The separation wall between India and Bangladesh is severely guarded. The official reasons given by India are the protection against infiltrations of Islamist terrorists and stopping Bangladeshi immigration. The number of arrests, victims of torture and casualties have made this frontier one of the most dangerous in the world. Despite the complaints of the victim’s families, the crimes perpetrated remain mostly unpunished.

© Hannah Reyes Morales/MAPS

The drug war

Manila, Philippines 2016.

Men are seen sleeping inside a crowded jail on Wednesday, December 14, 2016 in Quezon City, Metro Manila, Philippines. As more men are arrested for drug use under the President of the Republic Rodrigo Duterte’s “War on Drugs”, jails become congested, and friends and families of inmates report men refusing permissions to go out in fear of being killed by the police.

Duterte has been widely criticized by international human rights organizations for his “War on Drugs” which has taken thousands of lives since he took office, but his approval rating remains positive among the majority of Filipinos, especially the poor and the working class.

 

© John Trotter/MAPS

No Agua, No Vida 

Colorado River, USA and Mexico 2014

Local environmentalist, Juan Butron, pretends to drink water from the dry channel of the Colorado River as he goes looking for the leading edge of the slowly moving pulse flow of water from the Morelos Dam, a few kilometers upstream.

As a consequence of the sweeping human alteration, the Colorado River was greatly reduced from what it once was.

© John Vink/MAPS

Women at the forefront of resistance

Phnom Penh, Cambodia 2013.

Triggered by land rights issues and evictions, a number of women, directly impacted by the injustice they were inflicted with, have for more than 10 years stood up against the authorities. Relentlessly speaking up, these ordinary women demonstrate in the street dozens of times and confronting police forces, never giving up in their quest for justice.

© Justyna Mielnikiewicz/MAPS

A Ukraine runs through it

Dnipropetrovsk [actual Dnipro], Ukraine 2014.

Two roma sisters Ruslana and Milana are taking the evening stroll along the Dnieper River. A couple of days ago the family was attacked by armed and masked man in Slavyansk, separatist stronghold. Here in Dniepropetrovsk, in Central Ukraine, those girls feel safer.
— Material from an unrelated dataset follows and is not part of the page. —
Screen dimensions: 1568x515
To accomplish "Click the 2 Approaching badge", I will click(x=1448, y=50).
The Dnieper river is a symbolic line of reference of the present split in the country. It tells the realities of the whole country, shows the wider political, historical and geographical context.

© Massimo Berruti/MAPS

Drops of water

Gaza, Beit Hanoun 2015

A girl and her younger brother are fetching drinking water from the closest drinking water distribution point. Water, the most vital resource, is becoming increasingly scarce. Despite the help of the international community, a large part of the population remains deprived of drinking water. Already outdated water distribution systems and electrical installations have been further damaged by the ongoing conflict. The destruction of part of the sewers led to the contamination of drinking water. This issue of water is becoming more and more worrying, and could become, in the near future, one further factor of conflict.

 

 

 

 

 

© Matthieu Gafsou/MAPS

Only God can judge me

Lausanne, Switzerland 2014.

This immersion in Lausanne’s drug scene documents the life of addicts. The dignified portraits of longtime drug abusers with their sharp-featured faces stirringly personalize a social problem.
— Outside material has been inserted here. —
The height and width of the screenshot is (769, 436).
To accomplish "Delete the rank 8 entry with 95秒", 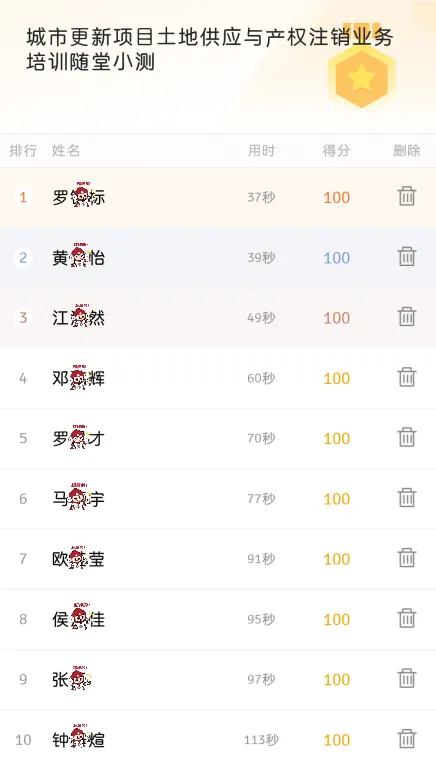I will click(407, 618).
Hard documentary close-ups of drug packets, drug paraphernalia, aseptic drug consumption rooms or surveillance cameras provide a direct impression of the addicts’ daily struggle for survival. By contrast, the poetic photographs of the scene’s nocturnal showplaces allow viewers to intuit the desirable sides of the high.

© Matthieu Gafsou/MAPS

Uncut

Somaliland, Kenya and Ethiopia 2015.

 For over 200 million women around the world, the passage from infancy to adulthood is marked by the blood of female genital mutilations (FGM).

Some women unite in coalitions to eradicate this harmful practice, often paying a high price for the courage to speak out in patriarchal societies. It is a collective story that sews together several tales of pain, of hard fights for women’s rights and, in many cases, of success and empowerment.